Le parquet de Luxembourg a annoncé une nouvelle grosse saisie de drogue au Cargo Center grâce à une coopération entre la France et le Grand-Duché.
Les saisies de drogues s’enchaînent au Findel. Après les 123 kilos de cannabis découverts la semaine dernière au Cargo Center, ce sont cette fois près de 88 kilos de cocaïne qui ont pu être saisis à l’aéroport de Luxembourg. D’après le parquet, l’opération est le fruit d’une coopération étroite entre les services douaniers, policiers et judiciaires luxembourgeois et français. «La qualité des échanges d’informations et la réactivité des services engagés, avec l’appui déterminant d’un magistrat de liaison français, ont permis non seulement l’identification du flux de stupéfiants, mais aussi de recueillir des renseignements précieux sur l’organisation et le fonctionnement du réseau en question.»

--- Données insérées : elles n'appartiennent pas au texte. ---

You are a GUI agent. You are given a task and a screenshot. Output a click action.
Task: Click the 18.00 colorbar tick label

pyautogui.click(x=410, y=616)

Rapportée à une valeur de revente au détail, estimée à environ 50 euros le gramme, ces 88 kilos correspondent à un montant d’environ 4,4 millions d’euros. De quoi rappeler l’ampleur des enjeux économiques liés à ce type de trafic, ainsi que les profits considérables qu’il génère. Les éléments recueillis dans le cadre de cette affaire mettent en évidence les caractéristiques typiques d’une activité relevant du crime organisé. Le volume de stupéfiants saisi, le recours à des circuits de transport internationaux et la structuration apparente des opérations démontrent l’existence d’un réseau organisé, reposant sur une répartition des rôles entre différents intervenants.
Quatre personnes arrêtées
Grâce à cette opération, quatre individus ont ensuite pu être arrêtés en France, dont trois ont été placés en détention provisoire. Ces interpellations constituent une étape importante dans le démantèlement du réseau. L’enquête se poursuit actuellement sous la direction d’un juge d’instruction à Paris, afin d’identifier l’ensemble des ramifications, d’en comprendre les mécanismes de fonctionnement et de déterminer les responsabilités de chacun des acteurs impliqués.
Les autorités judiciaires rappellent que le trafic de stupéfiants constitue l’un des vecteurs majeurs du crime organisé, générant des flux financiers illicites considérables et favorisant le développement d’autres formes de criminalité.